Trying to find a picture showing thousands of galaxies from a blank space.

My thread title may be a little hard to understand, so i will explain.

A few months ago i saw a website which was dealing with the enormity of space. It showed a simple picture of space and in it you could see thousands of stars.
But then the webpage went on to say “Lets now focus on a tiny, supposedly blank area of this picture and look further”.
It then highlighted an area of about 1 square centimetre and showed all the galaxies that were contained within that small area of the original picture.

I’ve tried and tried to find this picture/website but to no avail.
Does anyone have any idea what I’m talking about?

It was probably the Hubble Ultra Deep Field.

Interesting video about it (if you ignore the cheesy first minute or so).

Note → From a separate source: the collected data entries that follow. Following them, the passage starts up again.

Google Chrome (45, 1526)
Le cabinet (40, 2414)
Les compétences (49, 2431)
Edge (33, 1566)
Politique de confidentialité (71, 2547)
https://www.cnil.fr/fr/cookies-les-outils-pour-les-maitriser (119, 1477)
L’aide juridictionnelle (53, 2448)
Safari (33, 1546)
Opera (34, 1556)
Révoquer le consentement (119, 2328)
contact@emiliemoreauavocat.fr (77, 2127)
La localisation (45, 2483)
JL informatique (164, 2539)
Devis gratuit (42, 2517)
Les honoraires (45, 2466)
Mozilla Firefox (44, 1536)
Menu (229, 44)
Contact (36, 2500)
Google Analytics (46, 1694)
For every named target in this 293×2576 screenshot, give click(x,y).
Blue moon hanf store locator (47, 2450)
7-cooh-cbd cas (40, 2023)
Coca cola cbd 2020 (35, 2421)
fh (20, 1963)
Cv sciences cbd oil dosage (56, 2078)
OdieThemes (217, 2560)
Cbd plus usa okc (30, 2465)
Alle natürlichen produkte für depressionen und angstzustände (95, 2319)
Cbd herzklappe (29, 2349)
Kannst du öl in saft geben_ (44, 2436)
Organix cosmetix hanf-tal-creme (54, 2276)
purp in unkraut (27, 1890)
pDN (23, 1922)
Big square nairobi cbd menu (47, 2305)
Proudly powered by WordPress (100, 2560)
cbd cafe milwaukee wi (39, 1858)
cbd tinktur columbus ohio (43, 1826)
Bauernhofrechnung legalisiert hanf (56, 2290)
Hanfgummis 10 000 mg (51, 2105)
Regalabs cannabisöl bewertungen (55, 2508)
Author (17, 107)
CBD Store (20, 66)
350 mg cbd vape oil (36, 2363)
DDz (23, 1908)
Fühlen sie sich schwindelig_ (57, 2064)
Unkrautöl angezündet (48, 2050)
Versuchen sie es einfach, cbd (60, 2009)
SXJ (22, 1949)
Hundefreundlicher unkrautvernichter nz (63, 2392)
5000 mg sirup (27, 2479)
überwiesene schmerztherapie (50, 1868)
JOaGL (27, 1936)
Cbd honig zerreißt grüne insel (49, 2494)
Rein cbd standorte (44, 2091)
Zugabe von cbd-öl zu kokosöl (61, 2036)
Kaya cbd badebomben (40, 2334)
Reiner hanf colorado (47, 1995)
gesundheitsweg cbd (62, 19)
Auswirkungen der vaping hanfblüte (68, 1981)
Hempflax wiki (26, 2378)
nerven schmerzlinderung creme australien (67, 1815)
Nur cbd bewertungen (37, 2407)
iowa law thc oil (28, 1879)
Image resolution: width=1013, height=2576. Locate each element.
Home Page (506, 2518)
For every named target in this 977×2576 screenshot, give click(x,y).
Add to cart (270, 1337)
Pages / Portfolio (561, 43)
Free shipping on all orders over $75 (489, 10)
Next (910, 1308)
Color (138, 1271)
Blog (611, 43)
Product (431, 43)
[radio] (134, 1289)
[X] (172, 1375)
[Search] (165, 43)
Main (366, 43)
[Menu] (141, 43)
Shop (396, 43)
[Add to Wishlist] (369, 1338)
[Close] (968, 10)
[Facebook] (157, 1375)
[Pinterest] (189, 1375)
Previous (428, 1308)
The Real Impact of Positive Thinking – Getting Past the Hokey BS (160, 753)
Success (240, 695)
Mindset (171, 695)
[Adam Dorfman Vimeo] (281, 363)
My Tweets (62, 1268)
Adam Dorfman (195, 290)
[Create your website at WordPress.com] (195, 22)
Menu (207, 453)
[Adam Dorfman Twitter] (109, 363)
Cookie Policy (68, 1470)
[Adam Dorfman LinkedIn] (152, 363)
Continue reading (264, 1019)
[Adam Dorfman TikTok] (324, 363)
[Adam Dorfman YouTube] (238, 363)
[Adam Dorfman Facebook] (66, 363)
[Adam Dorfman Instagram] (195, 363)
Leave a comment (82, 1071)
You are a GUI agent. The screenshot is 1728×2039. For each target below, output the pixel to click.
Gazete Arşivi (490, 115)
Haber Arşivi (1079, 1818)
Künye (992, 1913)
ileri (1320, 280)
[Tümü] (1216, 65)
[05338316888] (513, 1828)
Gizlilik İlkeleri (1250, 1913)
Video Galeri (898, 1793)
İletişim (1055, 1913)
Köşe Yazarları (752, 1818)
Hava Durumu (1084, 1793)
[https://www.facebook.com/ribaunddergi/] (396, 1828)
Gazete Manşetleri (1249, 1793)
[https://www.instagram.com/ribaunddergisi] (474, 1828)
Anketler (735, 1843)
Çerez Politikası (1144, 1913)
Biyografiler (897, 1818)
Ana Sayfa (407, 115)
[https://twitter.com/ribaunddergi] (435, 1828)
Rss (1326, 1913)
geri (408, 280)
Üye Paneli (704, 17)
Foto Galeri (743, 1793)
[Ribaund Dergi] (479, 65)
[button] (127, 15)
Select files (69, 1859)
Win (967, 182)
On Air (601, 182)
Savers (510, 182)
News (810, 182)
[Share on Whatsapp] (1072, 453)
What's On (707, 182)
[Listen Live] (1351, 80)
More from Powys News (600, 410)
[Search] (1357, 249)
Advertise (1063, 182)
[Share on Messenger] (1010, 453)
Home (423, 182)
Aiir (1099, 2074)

Sounds like a website wrapped around the Hubble Deep Field, or the Hubble Ultra Deep Field.
There’s a gazillion such sites.

http://apod.gsfc.nasa.gov/apod/ap000709.html

is the picture you’re talking about - if I remember correctly. I can’t find the link to how this looks empty to the naked eye, but I remember this as that picture…I might be wrong. Memory is never 100%

Wasn’t the point that it even looked empty to telescopes before Hubble?

Yes. Another video about it - very good until the 3D rendering, which doesn’t mean shit really as it would require eyes several parsecs apart.

There’s no stereoscopic vision required for the effect they use — the 3D effect is created solely by the motion of the “camera”. If you want to complain about something, I suppose you could complain about how the camera is moving many skillions of times faster than light, or how the further galaxies don’t look like that any more because of the light travel time. But you could equally well justify these as “artistic license” — it’s not really meant to be scientifically accurate so much as awe-inspiring, and that’s as may be.

Was it this one?

http://img19.imageshack.us/img19/6254/353424.jpg

(From this thread)

We must put a stop to the enormity of space. :smiley:

Is that a ultra-deep field a false color image? It looks awfully colorful.

Pretty much every astronomical picture you ever see is false color, but when it’s a visible light image, the false colors are usually chosen in such a way as to approximate the true color. The way you get color in an astronomical image at all is to pass the light through various filters before the detector, produce an image for each filter, and then combine them. But the filters are chosen based on what’s scientifically interesting (usually particular spectral lines of various elements), which does not correspond to the response of the color receptors in our eyes.